◆ Information supplied
----

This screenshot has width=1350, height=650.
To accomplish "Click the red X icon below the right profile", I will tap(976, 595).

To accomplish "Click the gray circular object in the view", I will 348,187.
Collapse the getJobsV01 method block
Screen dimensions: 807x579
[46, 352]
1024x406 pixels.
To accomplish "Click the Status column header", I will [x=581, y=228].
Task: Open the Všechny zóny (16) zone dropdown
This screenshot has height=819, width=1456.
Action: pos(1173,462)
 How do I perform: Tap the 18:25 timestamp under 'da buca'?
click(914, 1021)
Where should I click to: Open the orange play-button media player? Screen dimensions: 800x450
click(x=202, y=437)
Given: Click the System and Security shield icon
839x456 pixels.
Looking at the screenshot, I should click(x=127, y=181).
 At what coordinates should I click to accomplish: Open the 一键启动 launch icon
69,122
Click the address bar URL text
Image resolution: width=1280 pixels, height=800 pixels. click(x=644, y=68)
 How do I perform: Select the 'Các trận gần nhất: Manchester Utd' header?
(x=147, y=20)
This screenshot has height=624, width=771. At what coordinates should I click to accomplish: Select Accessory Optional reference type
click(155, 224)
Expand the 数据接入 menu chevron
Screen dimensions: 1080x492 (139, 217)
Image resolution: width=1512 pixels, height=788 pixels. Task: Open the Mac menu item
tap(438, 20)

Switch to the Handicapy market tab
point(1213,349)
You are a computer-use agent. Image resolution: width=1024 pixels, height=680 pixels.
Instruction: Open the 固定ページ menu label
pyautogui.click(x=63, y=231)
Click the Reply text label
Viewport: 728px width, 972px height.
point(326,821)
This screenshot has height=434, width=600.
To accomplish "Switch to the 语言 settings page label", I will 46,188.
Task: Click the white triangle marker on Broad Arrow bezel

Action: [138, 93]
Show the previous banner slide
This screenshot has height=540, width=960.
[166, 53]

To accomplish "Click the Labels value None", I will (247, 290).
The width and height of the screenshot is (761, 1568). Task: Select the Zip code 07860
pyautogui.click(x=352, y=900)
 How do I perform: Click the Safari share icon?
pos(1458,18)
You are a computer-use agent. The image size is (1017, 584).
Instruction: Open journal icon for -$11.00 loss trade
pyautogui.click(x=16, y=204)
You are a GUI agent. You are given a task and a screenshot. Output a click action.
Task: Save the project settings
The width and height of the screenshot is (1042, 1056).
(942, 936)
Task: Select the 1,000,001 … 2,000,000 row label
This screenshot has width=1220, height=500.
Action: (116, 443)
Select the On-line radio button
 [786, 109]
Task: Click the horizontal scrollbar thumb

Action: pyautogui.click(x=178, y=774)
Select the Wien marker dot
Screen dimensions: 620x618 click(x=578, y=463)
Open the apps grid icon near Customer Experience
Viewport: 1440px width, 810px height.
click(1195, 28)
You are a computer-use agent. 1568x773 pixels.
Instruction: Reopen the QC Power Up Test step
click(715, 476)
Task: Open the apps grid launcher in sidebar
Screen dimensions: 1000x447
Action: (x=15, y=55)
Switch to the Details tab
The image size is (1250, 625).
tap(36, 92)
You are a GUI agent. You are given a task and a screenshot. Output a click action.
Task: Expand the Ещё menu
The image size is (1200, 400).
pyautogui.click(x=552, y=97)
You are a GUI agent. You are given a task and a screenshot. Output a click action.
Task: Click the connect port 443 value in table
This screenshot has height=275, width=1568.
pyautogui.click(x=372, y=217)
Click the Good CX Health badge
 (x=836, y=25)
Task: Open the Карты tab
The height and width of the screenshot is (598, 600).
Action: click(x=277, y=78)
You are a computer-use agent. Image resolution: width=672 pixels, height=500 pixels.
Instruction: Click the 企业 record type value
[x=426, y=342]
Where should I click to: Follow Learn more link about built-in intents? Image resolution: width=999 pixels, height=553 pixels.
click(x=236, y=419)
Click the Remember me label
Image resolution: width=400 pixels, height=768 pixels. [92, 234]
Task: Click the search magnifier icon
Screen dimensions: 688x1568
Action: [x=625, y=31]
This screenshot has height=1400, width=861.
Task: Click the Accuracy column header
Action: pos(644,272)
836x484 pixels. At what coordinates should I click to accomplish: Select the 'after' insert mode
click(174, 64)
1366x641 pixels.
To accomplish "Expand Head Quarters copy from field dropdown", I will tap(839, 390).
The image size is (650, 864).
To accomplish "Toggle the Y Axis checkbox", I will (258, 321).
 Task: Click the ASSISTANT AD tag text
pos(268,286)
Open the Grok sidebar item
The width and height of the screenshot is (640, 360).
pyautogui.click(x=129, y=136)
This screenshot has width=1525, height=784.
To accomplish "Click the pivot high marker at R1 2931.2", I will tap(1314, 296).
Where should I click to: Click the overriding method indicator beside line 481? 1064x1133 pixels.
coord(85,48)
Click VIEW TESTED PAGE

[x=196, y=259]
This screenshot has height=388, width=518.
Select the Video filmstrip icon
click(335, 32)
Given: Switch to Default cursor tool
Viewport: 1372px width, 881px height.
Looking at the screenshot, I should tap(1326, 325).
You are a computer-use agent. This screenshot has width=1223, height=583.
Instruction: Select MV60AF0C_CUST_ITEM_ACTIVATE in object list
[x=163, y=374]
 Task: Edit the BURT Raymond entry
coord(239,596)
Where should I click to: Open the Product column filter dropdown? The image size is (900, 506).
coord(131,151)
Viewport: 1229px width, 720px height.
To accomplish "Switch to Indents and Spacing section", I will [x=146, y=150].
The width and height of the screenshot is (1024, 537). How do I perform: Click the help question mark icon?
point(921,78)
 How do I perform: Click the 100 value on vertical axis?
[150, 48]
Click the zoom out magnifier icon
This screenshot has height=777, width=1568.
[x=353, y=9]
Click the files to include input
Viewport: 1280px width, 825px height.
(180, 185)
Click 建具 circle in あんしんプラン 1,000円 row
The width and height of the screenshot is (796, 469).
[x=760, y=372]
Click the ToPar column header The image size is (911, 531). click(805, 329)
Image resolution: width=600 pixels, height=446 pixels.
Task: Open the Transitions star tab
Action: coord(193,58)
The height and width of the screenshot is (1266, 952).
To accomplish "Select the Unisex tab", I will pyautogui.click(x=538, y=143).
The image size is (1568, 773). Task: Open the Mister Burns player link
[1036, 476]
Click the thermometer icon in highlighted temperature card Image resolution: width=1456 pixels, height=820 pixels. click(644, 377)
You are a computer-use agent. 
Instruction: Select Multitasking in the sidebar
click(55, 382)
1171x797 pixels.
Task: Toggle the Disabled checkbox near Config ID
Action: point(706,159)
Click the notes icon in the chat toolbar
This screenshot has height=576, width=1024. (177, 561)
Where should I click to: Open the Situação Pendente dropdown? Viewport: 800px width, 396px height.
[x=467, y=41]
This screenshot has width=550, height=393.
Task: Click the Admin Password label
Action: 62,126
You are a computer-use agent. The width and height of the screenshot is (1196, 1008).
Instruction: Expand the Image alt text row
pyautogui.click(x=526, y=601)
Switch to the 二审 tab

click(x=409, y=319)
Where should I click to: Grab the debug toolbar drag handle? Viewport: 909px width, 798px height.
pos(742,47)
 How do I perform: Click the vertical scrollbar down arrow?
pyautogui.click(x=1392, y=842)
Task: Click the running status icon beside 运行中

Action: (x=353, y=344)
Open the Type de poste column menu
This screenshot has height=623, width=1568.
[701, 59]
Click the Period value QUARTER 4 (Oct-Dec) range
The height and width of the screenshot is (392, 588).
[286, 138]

----

◆ Your objective
Count how many lines of the entries include the string "settings". The number is the entire answer.

◆ Response to the exercise
2